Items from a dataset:
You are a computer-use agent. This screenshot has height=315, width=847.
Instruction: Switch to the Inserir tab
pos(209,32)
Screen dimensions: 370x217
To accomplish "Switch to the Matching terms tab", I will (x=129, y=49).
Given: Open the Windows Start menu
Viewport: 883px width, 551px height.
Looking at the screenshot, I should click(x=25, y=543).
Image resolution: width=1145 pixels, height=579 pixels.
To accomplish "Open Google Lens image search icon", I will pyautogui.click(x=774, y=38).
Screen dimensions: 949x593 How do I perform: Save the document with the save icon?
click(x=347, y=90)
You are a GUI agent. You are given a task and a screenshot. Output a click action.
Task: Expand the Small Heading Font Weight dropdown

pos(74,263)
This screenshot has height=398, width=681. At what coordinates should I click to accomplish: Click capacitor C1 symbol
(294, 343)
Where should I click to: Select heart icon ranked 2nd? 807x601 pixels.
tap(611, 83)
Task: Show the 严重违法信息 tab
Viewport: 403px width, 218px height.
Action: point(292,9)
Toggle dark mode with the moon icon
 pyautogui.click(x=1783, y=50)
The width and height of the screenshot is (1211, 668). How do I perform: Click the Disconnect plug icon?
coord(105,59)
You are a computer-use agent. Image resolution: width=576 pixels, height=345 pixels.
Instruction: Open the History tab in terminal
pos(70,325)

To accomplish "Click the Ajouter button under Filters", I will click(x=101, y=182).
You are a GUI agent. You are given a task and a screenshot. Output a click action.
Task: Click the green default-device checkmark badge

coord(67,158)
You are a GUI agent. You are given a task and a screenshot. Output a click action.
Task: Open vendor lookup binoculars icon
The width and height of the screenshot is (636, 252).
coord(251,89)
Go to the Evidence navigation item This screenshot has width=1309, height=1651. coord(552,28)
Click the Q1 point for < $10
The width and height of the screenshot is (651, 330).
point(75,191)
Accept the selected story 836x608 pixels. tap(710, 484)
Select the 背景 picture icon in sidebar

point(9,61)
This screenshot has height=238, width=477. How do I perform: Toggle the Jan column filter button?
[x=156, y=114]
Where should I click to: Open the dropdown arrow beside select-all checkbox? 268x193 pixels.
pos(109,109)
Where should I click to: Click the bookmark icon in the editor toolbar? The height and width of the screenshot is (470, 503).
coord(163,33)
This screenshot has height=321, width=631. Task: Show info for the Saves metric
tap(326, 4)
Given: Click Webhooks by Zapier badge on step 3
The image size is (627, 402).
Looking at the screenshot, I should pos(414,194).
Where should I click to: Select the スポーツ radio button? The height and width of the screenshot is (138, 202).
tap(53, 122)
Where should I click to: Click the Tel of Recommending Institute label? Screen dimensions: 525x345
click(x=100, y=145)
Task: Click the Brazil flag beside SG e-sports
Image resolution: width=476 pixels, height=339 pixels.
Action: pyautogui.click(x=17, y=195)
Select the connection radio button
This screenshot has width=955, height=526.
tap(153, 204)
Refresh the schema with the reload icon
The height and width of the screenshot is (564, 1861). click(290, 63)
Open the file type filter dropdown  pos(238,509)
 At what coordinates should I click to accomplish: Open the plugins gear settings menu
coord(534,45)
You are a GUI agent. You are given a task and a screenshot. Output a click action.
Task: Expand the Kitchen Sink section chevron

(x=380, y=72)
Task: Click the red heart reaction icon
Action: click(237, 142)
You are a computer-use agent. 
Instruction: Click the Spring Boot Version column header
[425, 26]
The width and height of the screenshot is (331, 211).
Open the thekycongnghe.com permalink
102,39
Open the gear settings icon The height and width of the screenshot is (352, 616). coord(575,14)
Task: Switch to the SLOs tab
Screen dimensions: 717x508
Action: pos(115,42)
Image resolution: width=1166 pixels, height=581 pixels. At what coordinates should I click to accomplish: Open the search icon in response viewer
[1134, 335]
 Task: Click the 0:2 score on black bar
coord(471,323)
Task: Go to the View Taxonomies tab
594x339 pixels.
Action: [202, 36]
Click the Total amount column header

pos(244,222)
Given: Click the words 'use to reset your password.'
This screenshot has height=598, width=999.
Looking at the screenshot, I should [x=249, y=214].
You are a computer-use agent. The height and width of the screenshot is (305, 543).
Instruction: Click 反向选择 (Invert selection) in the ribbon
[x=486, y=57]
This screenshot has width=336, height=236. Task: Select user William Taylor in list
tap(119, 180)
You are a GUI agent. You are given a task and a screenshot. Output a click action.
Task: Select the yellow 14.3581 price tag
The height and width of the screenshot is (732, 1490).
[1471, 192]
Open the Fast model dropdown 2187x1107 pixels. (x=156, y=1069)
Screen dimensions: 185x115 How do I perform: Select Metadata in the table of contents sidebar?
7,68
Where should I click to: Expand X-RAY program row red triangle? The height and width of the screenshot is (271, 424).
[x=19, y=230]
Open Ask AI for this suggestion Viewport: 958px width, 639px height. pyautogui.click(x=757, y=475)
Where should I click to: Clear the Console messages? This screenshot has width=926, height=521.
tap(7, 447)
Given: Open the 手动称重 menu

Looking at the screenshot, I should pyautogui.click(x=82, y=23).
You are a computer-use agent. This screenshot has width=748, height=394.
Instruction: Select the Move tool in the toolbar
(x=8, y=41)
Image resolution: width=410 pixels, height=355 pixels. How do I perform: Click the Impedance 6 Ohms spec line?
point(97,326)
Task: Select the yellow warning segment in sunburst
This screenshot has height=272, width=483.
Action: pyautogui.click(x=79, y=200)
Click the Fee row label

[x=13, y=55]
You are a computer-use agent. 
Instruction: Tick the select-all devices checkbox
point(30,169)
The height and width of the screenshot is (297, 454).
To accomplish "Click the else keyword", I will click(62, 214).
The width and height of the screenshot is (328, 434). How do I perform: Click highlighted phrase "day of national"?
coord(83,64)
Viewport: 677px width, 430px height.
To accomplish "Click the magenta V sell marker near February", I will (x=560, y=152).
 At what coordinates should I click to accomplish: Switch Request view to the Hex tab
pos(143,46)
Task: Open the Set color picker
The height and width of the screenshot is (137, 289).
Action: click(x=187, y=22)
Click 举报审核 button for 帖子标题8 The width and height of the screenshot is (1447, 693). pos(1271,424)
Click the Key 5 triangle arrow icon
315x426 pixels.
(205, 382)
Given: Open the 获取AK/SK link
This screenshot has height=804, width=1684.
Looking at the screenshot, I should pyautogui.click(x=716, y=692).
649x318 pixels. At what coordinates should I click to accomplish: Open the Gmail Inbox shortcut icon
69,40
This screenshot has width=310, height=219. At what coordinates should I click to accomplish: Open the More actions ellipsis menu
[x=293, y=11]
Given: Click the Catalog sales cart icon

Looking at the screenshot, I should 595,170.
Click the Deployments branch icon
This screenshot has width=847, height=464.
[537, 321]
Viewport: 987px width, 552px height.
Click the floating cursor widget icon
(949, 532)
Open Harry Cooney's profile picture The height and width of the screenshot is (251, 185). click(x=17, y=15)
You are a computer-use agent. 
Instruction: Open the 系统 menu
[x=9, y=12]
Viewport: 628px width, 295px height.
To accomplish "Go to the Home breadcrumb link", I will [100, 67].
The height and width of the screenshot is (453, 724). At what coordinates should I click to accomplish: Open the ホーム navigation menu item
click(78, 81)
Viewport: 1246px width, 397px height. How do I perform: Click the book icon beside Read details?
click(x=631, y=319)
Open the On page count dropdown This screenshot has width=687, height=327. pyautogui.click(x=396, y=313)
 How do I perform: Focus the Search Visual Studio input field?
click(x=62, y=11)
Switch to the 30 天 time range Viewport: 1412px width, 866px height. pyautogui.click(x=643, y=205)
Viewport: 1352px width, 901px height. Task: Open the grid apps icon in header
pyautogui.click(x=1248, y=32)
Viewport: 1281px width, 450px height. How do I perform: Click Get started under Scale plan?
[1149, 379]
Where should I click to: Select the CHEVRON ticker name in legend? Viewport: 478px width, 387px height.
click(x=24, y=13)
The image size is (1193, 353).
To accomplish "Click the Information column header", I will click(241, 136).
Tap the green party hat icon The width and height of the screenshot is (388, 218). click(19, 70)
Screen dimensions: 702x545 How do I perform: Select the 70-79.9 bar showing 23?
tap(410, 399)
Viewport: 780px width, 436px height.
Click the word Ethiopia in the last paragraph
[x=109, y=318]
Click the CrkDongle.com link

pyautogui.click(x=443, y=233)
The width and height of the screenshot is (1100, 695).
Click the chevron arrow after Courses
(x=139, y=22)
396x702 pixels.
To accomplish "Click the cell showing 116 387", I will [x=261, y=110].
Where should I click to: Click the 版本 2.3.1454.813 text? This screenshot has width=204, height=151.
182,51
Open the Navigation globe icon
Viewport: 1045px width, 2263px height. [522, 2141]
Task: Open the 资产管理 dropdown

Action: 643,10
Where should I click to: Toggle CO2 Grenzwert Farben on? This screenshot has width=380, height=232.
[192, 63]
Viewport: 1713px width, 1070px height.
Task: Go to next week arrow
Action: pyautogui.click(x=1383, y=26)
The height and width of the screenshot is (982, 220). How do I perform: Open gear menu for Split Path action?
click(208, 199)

» **Work to do**
Extract the records from the line with "Given: Click Webhooks" to the line with "pos(244,222)", copying those lines exactly.

» **Finished task**
Given: Click Webhooks by Zapier badge on step 3
The image size is (627, 402).
Looking at the screenshot, I should pos(414,194).
Where should I click to: Select the スポーツ radio button? The height and width of the screenshot is (138, 202).
tap(53, 122)
Where should I click to: Click the Tel of Recommending Institute label? Screen dimensions: 525x345
click(x=100, y=145)
Task: Click the Brazil flag beside SG e-sports
Image resolution: width=476 pixels, height=339 pixels.
Action: pyautogui.click(x=17, y=195)
Select the connection radio button
This screenshot has width=955, height=526.
tap(153, 204)
Refresh the schema with the reload icon
The height and width of the screenshot is (564, 1861). click(290, 63)
Open the file type filter dropdown  pos(238,509)
 At what coordinates should I click to accomplish: Open the plugins gear settings menu
coord(534,45)
You are a GUI agent. You are given a task and a screenshot. Output a click action.
Task: Expand the Kitchen Sink section chevron

(x=380, y=72)
Task: Click the red heart reaction icon
Action: click(237, 142)
You are a computer-use agent. 
Instruction: Click the Spring Boot Version column header
[425, 26]
The width and height of the screenshot is (331, 211).
Open the thekycongnghe.com permalink
102,39
Open the gear settings icon The height and width of the screenshot is (352, 616). coord(575,14)
Task: Switch to the SLOs tab
Screen dimensions: 717x508
Action: pos(115,42)
Image resolution: width=1166 pixels, height=581 pixels. At what coordinates should I click to accomplish: Open the search icon in response viewer
[1134, 335]
 Task: Click the 0:2 score on black bar
coord(471,323)
Task: Go to the View Taxonomies tab
594x339 pixels.
Action: [202, 36]
Click the Total amount column header

pos(244,222)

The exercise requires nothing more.